Trey Zuhn III, Texas A&M’s third-round guard and quietly one of the draft’s steals, called him “a man’s man.”
“He gets along with everybody. He’s very friendly, he’s easy to talk to,” Zuhn said. “He is a great leader and I am happy to work with him.”
Treydan Stookes, a sophomore guard whose locker is next to Mendoza’s, called him a “super funny guy” and said he likes the way Mendoza attacks his work.
And then there’s Kieron Crawford, the Day 2 defensive end pick. Crawford told a story this weekend that you can’t script. After the Raiders called his name, his agent immediately called Mendoza. Not the head coach. Not GM. Quarterback. Just to check in.
“Once my name was called, I said, ‘You know what, I plan on being with a lot of good people,'” Crawford said with a smile.
That tells you something about Mendoza’s reputation around the league before he took an NFL snap. And that tells you something about what kind of person the Raiders have hired to be the face of the franchise.
harmony beyond the building for mendoza

Newbies aren’t just turning out at 5pm and going their separate ways. Mendoza and Zuhn both mentioned that offensive players are continuing playbook walkthroughs in the team hotel after practice. The Friday night under-centre session was clearly the beginning.
“There are times when we’re just sitting in the hot tub, in the cold tub just messing around,” Zuhn said. “But when it’s work time, it’s work time and everyone knows it.”
It’s the right balance for a beginner. Free enough to like each other. Serious enough to study together in the hotel.
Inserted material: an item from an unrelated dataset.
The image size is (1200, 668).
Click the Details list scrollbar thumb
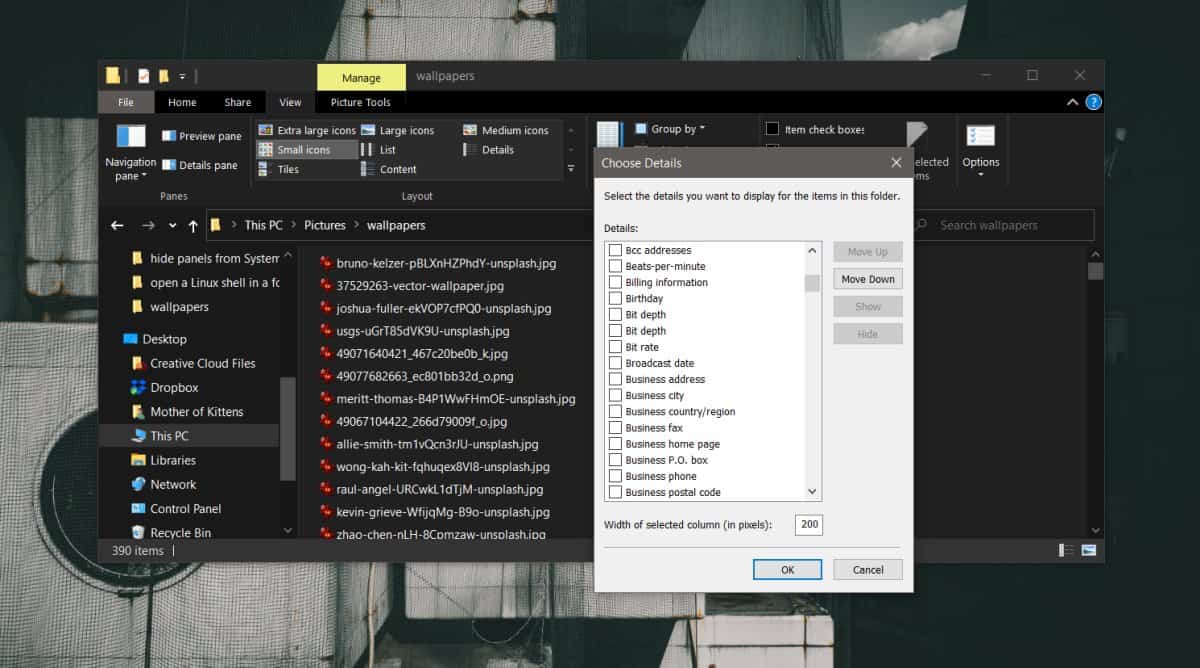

Now comes the hard part for Mendoza and the Raiders

This was always going to be the easy part. Two days, no experience, no real installation. Vol Mendoza talked about being “positively stressed” when OTAs open up later this month and he’s suddenly lumped in with Kirk Cousins, Tyler Linderbaum, Ashton Jeanty and Brock Bowers. Max Crosby and Quaye Walker will line up in front of him. The Day 2 standouts will have to do so against true NFL veterans.
But first impressions matter. And first impressions of this rookie class, especially the kid at the top, were as good as Spytek and Kubiak could have hoped for.
The franchise spent the No. 1 overall pick on a quarterback, two nights into his NFL career, running his own walkthrough in a hotel room to fix his weakness.
This is the guy you wanted. Over the course of a weekend, it sure seems like this is the guy you’ve got.